(Collected data)
::::
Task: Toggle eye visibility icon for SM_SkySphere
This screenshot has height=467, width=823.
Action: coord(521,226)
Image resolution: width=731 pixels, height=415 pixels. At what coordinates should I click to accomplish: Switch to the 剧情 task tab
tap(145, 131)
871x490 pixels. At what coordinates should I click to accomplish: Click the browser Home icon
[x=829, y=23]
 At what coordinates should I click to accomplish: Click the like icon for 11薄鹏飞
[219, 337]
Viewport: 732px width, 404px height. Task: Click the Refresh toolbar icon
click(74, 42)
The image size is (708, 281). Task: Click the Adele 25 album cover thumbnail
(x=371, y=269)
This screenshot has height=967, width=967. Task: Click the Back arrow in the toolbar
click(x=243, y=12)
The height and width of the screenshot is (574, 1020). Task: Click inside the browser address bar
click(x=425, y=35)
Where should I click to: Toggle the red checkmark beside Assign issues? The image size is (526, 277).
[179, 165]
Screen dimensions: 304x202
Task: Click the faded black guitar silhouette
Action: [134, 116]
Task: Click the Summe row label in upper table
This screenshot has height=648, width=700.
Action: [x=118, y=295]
::::
◆ EXERCISE REQUIREMENTS: Once the line that contains "The height and" is found, please give it again exactly, along with each line that comes after it, through the last line of the entries.

◆ RESPONSE BELOW:
The height and width of the screenshot is (574, 1020). Task: Click inside the browser address bar
click(x=425, y=35)
Where should I click to: Toggle the red checkmark beside Assign issues? The image size is (526, 277).
[179, 165]
Screen dimensions: 304x202
Task: Click the faded black guitar silhouette
Action: [134, 116]
Task: Click the Summe row label in upper table
This screenshot has height=648, width=700.
Action: [x=118, y=295]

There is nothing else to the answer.